Background checks can help recruiters make the right decision about potential candidates. Information from previous employers, from government agencies and from other information sources can help highlight areas that may be of concern. There are concerns, however, that background checks may be used inappropriately, and could highlight information that could be damaging to a candidate, particularly if he or she sits within a minority group. To address this concern, a new federal law was approved in the US on May 2, 2012, which sets out how employers can and cannot use background checks.

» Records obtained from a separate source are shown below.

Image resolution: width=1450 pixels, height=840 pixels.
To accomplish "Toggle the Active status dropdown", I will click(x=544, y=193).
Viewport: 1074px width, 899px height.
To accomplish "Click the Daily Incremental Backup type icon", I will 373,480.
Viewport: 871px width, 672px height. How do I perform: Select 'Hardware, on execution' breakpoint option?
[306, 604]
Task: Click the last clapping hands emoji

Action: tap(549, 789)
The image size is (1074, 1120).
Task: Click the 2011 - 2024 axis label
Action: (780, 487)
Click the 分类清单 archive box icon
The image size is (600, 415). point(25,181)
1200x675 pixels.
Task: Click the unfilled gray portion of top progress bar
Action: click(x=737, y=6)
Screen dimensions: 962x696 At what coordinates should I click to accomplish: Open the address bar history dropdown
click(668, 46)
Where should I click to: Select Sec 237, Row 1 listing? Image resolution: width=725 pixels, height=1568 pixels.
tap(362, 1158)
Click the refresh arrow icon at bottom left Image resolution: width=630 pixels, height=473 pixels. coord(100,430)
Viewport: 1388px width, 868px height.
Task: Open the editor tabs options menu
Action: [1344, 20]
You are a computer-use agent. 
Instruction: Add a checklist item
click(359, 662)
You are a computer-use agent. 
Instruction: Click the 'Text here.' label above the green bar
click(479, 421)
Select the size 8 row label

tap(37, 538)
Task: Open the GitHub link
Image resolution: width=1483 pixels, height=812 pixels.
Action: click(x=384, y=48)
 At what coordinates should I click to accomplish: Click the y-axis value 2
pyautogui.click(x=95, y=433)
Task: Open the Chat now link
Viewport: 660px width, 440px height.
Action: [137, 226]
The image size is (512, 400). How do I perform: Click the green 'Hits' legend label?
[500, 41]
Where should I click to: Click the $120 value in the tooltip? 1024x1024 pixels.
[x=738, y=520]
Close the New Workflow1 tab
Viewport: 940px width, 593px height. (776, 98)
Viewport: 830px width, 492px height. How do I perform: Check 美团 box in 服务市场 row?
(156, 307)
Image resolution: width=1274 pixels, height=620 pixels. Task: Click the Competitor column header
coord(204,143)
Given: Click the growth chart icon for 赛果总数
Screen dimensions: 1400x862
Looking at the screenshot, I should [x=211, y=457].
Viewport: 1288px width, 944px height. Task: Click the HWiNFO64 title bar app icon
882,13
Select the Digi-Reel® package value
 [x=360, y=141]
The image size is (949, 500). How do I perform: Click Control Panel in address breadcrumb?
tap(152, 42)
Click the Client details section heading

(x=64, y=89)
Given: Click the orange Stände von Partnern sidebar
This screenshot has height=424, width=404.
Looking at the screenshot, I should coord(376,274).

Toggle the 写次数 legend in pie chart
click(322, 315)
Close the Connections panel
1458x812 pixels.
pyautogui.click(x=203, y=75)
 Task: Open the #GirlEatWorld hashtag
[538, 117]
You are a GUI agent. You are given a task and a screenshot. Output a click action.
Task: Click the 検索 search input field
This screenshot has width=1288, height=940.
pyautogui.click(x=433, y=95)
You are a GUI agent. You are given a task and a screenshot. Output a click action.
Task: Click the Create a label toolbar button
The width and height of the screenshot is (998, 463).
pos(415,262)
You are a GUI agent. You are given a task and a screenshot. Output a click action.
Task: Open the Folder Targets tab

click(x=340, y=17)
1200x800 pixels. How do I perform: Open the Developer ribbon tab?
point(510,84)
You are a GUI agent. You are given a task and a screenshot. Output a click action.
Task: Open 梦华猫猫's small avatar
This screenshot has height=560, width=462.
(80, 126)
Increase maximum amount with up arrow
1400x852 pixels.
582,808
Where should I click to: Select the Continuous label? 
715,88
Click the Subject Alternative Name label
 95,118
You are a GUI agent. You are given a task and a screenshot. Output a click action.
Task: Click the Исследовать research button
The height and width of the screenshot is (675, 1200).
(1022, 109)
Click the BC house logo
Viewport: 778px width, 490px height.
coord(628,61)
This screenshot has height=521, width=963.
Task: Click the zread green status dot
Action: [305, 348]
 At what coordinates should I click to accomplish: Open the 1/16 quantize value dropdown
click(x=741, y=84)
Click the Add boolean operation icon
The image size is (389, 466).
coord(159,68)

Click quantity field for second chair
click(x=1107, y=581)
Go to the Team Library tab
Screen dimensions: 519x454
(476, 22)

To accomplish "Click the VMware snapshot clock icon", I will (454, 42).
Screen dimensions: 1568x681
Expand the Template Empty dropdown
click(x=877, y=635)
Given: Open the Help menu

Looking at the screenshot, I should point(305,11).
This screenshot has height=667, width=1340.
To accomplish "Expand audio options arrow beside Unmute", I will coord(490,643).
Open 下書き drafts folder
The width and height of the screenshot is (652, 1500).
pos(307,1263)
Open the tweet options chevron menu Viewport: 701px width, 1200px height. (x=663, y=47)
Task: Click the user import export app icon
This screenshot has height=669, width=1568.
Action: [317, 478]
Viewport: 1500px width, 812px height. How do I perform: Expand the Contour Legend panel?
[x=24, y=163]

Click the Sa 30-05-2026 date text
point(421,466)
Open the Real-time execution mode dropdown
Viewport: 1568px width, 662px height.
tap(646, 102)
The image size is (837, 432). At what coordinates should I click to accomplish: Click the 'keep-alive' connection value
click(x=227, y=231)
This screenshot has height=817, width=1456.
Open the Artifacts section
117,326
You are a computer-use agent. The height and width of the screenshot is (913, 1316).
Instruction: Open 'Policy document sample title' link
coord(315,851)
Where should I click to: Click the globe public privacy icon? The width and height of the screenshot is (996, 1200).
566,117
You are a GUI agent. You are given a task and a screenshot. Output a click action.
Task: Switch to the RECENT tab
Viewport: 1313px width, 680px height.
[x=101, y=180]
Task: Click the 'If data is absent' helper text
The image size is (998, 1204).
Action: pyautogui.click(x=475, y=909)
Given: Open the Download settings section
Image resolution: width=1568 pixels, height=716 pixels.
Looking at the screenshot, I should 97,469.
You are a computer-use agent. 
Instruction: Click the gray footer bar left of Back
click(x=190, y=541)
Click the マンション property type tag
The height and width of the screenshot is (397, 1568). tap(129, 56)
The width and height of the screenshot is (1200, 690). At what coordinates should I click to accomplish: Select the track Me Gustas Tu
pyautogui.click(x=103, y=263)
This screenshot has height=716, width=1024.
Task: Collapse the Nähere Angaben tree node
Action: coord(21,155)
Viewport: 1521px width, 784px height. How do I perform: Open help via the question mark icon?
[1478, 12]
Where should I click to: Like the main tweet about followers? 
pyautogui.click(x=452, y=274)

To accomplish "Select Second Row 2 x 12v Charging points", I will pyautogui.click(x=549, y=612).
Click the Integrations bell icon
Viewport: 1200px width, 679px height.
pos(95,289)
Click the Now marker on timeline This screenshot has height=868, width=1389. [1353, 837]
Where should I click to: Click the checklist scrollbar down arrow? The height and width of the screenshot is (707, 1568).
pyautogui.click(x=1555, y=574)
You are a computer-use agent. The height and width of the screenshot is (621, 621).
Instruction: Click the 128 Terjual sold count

The rules were approved by the Equal Employment Opportunity Commission (EEOC). The EEOC is a government agency, which is responsible for enforcing laws that make it illegal to discriminate against a job applicant or employee. The EEOC has jurisdiction over most employers with 15 or more employees, as well as most labor unions and employment agencies. The EEOC’s authority covers any situation related to the field of employment, including hiring, training, wages and benefits.

The new rules focus on the use of background checks for individuals who may have a criminal history. This has remained a contentious issue for some time, as many employers may feel less inclined to recruit somebody with any kind of recorded felony. According to an article on the MSNBC website, the new rules target a number of key areas.

The EEOC is concerned about the focus placed on criminal record screening and employment discrimination, based on race and national origin. This follows a case taken against Pepsico’s Pepsi Beverages division, in which the company settled charges of discrimination related to the use of criminal background checks. The EEOC found that the practice targeted minority groups disproportionately and was therefore deemed to be illegal. The new rules prevent the use of background checks being used in this way.

The new rules highlight the differences between the way in which arrest records should be treated differently compared to those of an actual conviction. The guidelines state clearly that “arrests are not proof of criminal conduct” and make it clear that they may not be sufficient to exclude somebody.

The use of criminal background checks has increased significantly over recent years, with around 73 percent of US employers using them to screen candidates. The increased availability of data online has made the process far easier than it once was and means that the practice can easily be applied to all candidates, whereas previously it might have been reserved for certain, sensitive roles.

From an employer’s perspective, the new rules certainly don’t prevent the use of background checks, but they do make it clear that they can only be used in a certain way. Many individuals with a criminal history would argue that the current system is too punitive, and prevents any form of rehabilitation. Some recruiters are likely to be concerned that the move makes it harder to protect their businesses and clients. Nonetheless, the new guidelines make it clear that employers should only be using background checks when they can show they are “job-related and necessary”.